__Try it__
In the data below, the answer is the run of lines from the line containing "This screenshot has height=749, width=1165." through the line containing "The height and width of the screenshot is (192, 345).", both included; print it exactly and nothing else.

__Data supplied__
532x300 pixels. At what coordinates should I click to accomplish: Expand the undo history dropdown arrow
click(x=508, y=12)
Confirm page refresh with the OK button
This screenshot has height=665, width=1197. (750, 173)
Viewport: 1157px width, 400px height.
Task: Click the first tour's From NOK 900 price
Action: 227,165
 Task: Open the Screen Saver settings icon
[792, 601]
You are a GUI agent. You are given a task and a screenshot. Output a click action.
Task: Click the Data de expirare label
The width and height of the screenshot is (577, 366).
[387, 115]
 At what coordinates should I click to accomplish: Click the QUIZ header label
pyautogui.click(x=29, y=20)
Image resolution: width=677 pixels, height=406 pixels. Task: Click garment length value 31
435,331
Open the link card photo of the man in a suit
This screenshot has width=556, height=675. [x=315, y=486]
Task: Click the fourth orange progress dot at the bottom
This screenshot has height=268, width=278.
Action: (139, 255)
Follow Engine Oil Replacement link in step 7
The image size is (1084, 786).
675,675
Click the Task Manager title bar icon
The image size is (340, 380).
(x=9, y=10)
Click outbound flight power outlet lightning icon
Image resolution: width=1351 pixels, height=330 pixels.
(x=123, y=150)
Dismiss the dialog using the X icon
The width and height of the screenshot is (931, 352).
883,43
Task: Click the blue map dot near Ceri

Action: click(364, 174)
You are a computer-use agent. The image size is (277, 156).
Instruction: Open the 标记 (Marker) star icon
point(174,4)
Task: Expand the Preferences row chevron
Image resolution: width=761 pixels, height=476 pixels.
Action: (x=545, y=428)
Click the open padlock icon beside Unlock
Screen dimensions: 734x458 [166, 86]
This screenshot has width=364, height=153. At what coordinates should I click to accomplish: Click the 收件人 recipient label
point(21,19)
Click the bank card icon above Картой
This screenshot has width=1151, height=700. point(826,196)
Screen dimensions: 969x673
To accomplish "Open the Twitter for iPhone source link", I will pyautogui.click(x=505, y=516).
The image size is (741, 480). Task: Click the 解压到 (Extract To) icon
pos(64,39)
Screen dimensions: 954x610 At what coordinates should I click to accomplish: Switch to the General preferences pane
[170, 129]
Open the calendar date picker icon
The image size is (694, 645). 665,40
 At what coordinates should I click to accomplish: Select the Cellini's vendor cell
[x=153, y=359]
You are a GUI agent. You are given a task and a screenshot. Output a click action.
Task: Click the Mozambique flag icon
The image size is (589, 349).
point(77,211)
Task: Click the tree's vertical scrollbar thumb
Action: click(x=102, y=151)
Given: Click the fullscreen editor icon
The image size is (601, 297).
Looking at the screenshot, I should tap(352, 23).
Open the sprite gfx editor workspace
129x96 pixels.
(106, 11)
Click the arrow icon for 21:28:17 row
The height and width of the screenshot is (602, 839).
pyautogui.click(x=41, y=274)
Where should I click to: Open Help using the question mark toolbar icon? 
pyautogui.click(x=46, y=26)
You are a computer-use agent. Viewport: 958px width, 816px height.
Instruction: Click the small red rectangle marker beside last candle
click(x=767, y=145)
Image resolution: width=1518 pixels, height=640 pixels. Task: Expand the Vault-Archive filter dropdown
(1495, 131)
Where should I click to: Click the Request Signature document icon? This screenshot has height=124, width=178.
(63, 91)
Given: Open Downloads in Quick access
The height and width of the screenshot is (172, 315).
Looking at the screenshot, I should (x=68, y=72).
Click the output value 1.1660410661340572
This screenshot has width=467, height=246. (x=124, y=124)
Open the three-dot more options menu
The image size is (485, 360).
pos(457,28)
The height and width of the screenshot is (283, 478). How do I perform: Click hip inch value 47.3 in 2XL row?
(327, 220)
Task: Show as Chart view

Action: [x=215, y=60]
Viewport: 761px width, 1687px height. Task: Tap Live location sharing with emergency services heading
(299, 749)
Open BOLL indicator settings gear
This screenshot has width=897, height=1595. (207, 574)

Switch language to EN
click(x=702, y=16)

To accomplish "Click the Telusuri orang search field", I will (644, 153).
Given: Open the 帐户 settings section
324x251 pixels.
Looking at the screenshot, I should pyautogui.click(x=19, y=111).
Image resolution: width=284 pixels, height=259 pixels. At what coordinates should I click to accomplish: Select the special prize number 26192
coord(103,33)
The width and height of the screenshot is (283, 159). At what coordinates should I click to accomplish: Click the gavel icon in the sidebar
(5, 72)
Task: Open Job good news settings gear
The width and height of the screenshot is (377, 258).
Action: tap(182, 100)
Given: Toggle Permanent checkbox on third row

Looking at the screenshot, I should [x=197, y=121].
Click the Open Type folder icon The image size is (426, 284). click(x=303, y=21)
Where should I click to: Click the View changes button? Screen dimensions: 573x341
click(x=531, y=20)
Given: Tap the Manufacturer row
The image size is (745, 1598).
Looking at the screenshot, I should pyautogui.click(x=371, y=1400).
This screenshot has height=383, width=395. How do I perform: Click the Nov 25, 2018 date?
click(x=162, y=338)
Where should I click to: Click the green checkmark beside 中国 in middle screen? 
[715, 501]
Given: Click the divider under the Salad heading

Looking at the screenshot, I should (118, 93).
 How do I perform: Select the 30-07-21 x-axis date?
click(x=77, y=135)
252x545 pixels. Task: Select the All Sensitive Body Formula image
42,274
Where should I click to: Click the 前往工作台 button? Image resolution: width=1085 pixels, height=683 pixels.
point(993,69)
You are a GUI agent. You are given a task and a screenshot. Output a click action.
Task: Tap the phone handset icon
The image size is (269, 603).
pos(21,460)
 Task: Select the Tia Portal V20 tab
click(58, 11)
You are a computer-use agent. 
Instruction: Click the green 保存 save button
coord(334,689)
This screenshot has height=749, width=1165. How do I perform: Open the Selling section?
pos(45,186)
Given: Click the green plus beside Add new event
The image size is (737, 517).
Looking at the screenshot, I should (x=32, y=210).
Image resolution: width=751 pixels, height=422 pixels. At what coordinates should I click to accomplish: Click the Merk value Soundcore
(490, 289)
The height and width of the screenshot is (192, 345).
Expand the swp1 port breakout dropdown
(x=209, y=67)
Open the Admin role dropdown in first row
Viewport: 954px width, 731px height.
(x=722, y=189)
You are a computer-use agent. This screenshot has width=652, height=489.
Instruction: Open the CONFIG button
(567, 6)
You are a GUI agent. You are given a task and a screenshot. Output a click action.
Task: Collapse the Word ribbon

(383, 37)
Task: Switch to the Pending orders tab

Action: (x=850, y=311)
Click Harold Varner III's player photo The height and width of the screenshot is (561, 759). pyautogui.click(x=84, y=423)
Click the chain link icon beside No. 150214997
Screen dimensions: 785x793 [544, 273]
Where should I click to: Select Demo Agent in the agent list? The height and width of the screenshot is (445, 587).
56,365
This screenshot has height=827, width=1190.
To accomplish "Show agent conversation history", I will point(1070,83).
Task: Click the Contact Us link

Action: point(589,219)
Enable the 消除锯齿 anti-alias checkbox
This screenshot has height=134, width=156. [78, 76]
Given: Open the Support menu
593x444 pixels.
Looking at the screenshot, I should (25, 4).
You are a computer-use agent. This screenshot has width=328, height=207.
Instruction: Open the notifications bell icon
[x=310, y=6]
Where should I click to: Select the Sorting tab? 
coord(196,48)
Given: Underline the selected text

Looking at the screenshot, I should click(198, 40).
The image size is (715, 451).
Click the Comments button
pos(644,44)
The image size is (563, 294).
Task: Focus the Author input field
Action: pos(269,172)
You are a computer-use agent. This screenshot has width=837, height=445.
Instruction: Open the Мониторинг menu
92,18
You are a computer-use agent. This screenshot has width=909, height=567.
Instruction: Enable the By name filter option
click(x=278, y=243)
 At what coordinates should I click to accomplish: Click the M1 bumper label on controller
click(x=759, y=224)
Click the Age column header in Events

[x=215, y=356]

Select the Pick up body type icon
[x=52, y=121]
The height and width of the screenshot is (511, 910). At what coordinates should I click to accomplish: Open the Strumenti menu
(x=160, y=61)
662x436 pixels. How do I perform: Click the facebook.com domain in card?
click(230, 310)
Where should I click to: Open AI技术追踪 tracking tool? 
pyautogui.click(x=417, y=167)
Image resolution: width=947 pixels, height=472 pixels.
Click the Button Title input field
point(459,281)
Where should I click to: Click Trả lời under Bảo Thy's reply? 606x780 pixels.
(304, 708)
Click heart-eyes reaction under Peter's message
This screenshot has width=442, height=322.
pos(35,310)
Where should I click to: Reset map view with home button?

__Final answer__
This screenshot has height=749, width=1165. How do I perform: Open the Selling section?
pos(45,186)
Given: Click the green plus beside Add new event
The image size is (737, 517).
Looking at the screenshot, I should (x=32, y=210).
Image resolution: width=751 pixels, height=422 pixels. At what coordinates should I click to accomplish: Click the Merk value Soundcore
(490, 289)
The height and width of the screenshot is (192, 345).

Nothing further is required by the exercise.